(Port Elizabeth) – With Moody’s expected to follow ratings agencies S&P and Fitch in downgrading South Africa’s credit rating within weeks, economic analyst Dr Iraj Abedian has warned that the country could soon see the full impact of the change from a split rating.
Addressing business leaders at the NMMU Business School in Port Elizabeth this week (May 10), where he is a visiting professor of economics, Abedian called on the audience to make it their collective “national responsibility” to avoid further ratings downgrades.
“This is too important an issue to keep quiet about. Business, ordinary citizens and students must talk about it and make their voices heard in a non-violent way,” said Abedian.
In a hard-hitting talk on the risks and opportunities for Africa in the context of prevailing global uncertainty, Abedian said the South African economy was afflicted by structural blockages and rising political and policy uncertainty.

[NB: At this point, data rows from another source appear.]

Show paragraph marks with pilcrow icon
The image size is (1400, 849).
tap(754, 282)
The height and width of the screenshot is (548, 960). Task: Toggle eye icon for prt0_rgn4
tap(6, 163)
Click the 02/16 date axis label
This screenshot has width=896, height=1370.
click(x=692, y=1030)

“Our politicians have neglected the economy and failed to put clear and coordinated policies, and the capacity to implement them, in place,” he said.

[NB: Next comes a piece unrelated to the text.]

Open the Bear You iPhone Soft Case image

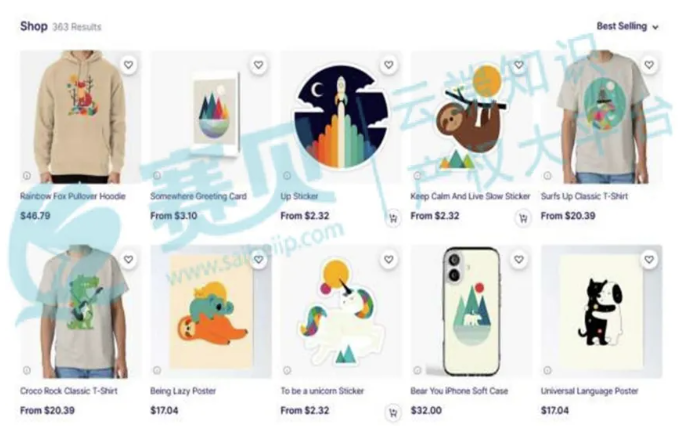(471, 312)
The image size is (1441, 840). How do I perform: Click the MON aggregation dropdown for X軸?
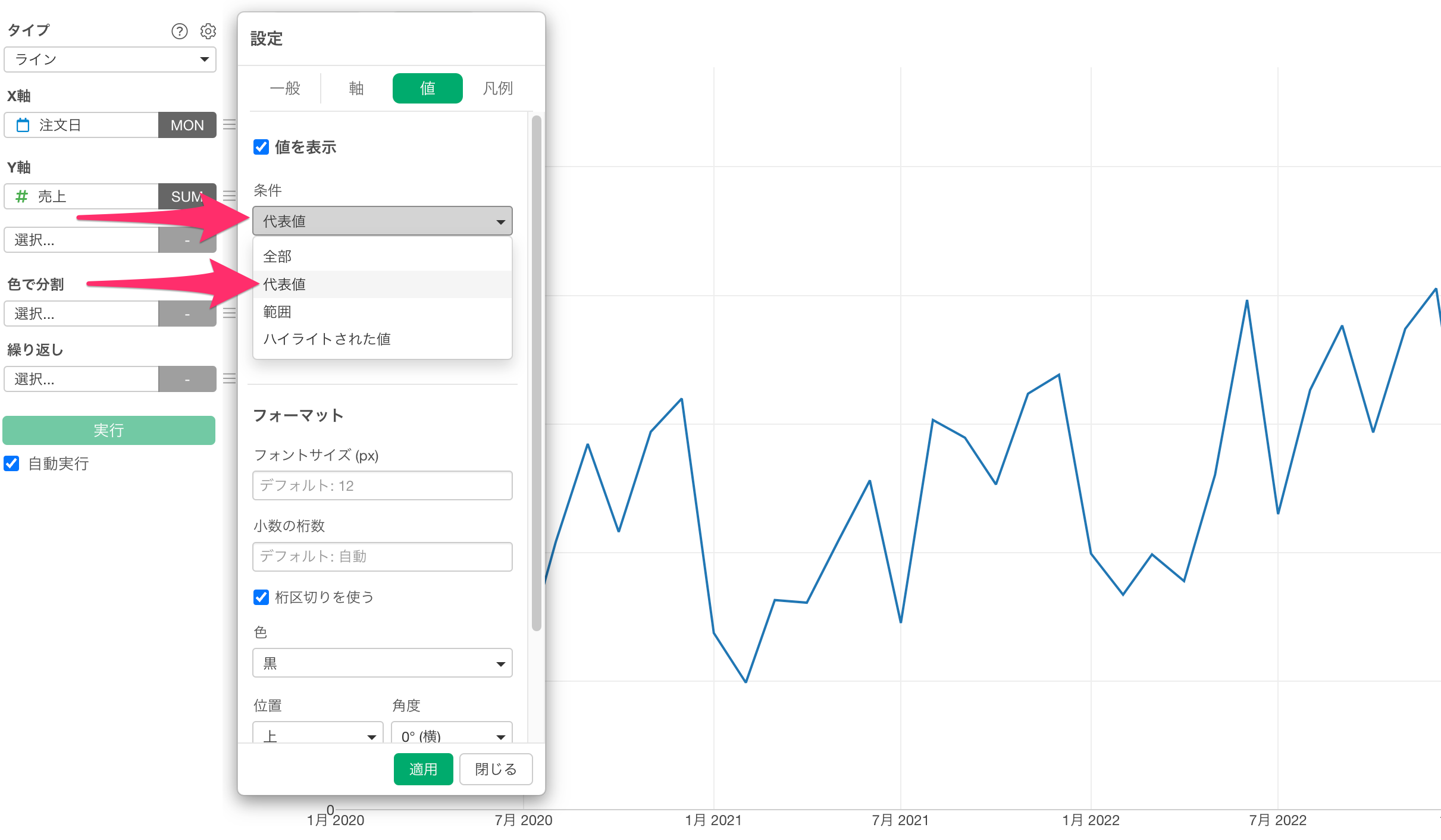pos(187,125)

Describing the ANC government’s dominance as “constructive” during its first 15 years of rule, Abedian said in-fighting had undermined its ideological consistency and political unity and led to neglect of the economy and the misallocation of resources.
“This leads to a loss of confidence among the poor and among potential investors, who will follow the ‘when in doubt, sit it out’ rule.”
Although the rand is currently among the top four most volatile emerging market currencies, he said, South Africa was just one of many countries dealing with lacklustre growth and major structural imbalances against a backdrop of global systemic instability and volatility.
Abedian outlined what he called the top four “structural fault lines” in the global system, including a lack of ethical leadership, unsustainably high income inequality, rising indebtedness on a personal and global level, and technological disruption causing a disconnect between the skills base and the economy, leading to unemployment and unemployability of the youth.
“Technological change explains the deteriorating labour market prospects, while the lifespan of listed business entities is decreasing to matter of years in this era of ‘creative destruction’.”
However, he said all was not gloom and doom and that, to succeed, business leaders needed to adapt to this global systemic disorder and learn to take a new approach to business within this transitional climate.
“In Africa, there are massive opportunities for productive investment in infrastructure, where we spend less than the global average of 3.5% of GDP annually. By 2035, more Africans will live in cities than in rural areas, so we need to meet this growing demand.”
Holding 60% of the world’s potentially available arable land, the continent was well positioned to capitalise on agriculture, agro-processing and all the related services, but needed to invest in globally competitive production technologies, he said.